**Problema proposto:**
Traduza para o inglês a seguinte frase do texto sobre Fábio Comparato e o Rei do Café: "O brasileiro tem uma mentalidade racista, que precisa ser combatida."

**Página:**
+ + + +
Fábio Comparato e a herança escravizadora do Rei do Café
A investigação foi feita com apoio do Pulitzer Center
“Não é possível que alguém tenha mais direito do que o outro. O brasileiro tem uma mentalidade racista, que precisa ser combatida.” Quem afirma é o jurista Fábio Konder Comparato, professor titular aposentado da Faculdade de Direito da Universidade de São Paulo (USP), hoje integrante da Comissão Arns, organização da sociedade civil que atua na defesa dos direitos humanos. “O vício da desigualdade no país atinge sobretudo os negros. Os brancos possuem um rendimento 40% maior do que eles. É uma inferioridade evidente ainda hoje quanto à educação, emprego, saúde”, conclui.
Curiosamente, Comparato descende do comendador Joaquim José de Souza Breves (1804-1889), um dos maiores proprietários de escravos do Brasil Império, conhecido também como o Rei do Café.
+ + + +
Uma sequência de entradas
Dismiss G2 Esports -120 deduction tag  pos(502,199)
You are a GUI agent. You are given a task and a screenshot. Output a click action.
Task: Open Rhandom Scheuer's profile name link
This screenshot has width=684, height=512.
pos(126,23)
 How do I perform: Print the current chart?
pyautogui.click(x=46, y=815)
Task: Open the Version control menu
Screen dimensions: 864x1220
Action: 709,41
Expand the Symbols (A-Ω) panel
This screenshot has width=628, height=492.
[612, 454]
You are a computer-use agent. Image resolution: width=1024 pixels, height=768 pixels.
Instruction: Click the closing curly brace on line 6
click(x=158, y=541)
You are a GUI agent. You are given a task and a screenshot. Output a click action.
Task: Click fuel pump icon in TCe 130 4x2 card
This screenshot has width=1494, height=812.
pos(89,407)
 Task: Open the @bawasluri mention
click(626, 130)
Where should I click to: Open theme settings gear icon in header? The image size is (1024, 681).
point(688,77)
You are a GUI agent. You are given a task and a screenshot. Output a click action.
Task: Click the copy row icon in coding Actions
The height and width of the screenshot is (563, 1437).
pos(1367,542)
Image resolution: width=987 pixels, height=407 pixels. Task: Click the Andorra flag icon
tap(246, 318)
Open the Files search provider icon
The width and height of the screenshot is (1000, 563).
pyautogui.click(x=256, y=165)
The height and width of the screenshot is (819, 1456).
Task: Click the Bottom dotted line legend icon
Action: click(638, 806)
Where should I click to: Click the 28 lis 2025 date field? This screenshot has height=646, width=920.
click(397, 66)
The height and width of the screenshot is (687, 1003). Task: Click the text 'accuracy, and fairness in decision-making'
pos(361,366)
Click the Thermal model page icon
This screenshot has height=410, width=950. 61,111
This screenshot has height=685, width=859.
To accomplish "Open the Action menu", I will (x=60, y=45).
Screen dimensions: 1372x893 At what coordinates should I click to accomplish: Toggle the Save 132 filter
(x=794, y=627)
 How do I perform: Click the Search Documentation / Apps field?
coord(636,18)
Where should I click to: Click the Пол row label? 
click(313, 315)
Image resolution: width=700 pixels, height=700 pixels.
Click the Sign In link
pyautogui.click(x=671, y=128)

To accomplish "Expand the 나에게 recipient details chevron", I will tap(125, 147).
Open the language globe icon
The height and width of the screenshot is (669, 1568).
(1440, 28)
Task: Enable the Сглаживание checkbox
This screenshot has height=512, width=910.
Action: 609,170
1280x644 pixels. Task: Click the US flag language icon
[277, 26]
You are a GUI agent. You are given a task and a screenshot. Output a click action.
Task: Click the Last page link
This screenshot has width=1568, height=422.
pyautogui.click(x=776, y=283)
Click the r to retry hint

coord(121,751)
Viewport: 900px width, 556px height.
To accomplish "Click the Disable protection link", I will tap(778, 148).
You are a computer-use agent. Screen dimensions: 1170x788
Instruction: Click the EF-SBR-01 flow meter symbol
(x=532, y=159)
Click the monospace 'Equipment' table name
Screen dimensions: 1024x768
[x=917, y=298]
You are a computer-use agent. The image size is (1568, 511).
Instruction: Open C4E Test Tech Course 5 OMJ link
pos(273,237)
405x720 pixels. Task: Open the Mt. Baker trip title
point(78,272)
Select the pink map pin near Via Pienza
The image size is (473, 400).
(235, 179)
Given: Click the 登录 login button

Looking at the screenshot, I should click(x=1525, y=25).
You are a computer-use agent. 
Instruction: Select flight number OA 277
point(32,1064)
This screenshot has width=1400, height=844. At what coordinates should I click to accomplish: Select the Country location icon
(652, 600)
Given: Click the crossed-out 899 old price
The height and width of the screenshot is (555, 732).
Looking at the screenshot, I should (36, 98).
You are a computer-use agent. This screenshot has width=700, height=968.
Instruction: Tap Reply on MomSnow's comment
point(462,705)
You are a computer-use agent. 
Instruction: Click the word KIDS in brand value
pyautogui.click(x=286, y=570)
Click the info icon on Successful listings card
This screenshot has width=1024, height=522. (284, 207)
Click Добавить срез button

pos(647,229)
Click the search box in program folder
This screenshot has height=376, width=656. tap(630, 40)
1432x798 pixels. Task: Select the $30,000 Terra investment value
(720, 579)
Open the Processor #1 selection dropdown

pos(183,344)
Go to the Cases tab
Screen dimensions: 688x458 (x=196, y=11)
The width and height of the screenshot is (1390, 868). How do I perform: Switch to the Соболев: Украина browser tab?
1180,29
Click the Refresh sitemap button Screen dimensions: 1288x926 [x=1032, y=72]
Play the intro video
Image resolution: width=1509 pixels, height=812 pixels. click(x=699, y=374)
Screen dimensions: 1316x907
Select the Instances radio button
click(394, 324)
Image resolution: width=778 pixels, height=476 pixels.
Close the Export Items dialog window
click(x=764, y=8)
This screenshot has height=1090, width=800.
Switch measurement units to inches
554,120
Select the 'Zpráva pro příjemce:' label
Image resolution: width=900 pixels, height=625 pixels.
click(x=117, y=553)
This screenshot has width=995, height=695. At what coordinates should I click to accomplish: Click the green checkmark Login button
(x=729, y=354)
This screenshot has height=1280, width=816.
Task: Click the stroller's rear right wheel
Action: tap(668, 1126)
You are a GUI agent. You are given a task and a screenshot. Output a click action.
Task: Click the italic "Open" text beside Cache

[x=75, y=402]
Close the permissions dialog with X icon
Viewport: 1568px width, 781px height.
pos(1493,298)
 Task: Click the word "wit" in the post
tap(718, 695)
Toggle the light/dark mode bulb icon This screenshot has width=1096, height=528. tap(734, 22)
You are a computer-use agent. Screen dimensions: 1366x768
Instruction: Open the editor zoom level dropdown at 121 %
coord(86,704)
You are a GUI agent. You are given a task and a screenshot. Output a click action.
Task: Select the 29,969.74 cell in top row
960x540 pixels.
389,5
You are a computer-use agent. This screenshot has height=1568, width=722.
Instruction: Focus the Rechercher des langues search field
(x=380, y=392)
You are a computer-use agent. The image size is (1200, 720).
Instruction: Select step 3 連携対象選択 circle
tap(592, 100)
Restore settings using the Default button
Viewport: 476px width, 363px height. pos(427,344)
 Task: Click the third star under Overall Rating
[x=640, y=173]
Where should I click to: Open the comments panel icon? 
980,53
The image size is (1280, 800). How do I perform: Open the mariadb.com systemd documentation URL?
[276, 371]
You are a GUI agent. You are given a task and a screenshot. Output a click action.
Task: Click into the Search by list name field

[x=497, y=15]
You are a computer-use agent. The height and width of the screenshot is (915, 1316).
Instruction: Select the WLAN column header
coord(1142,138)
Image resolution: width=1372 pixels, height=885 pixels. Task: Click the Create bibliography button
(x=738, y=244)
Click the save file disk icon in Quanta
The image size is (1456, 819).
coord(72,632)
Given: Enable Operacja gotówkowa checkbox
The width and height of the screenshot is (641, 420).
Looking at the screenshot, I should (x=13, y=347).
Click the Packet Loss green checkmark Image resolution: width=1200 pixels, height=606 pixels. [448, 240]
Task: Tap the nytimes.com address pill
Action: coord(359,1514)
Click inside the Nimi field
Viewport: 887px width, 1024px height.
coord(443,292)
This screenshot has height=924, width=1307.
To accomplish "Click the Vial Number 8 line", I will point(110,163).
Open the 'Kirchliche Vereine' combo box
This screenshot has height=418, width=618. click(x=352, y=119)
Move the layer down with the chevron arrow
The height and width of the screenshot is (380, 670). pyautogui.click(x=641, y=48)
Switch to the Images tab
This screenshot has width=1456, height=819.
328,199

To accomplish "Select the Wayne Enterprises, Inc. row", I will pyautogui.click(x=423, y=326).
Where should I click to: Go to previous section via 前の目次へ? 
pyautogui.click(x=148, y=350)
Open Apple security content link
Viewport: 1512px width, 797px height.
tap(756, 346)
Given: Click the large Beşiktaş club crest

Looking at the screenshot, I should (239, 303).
+ + + +
**Resultado abaixo:**
Brazilians have a racist mentality, which needs to be fought.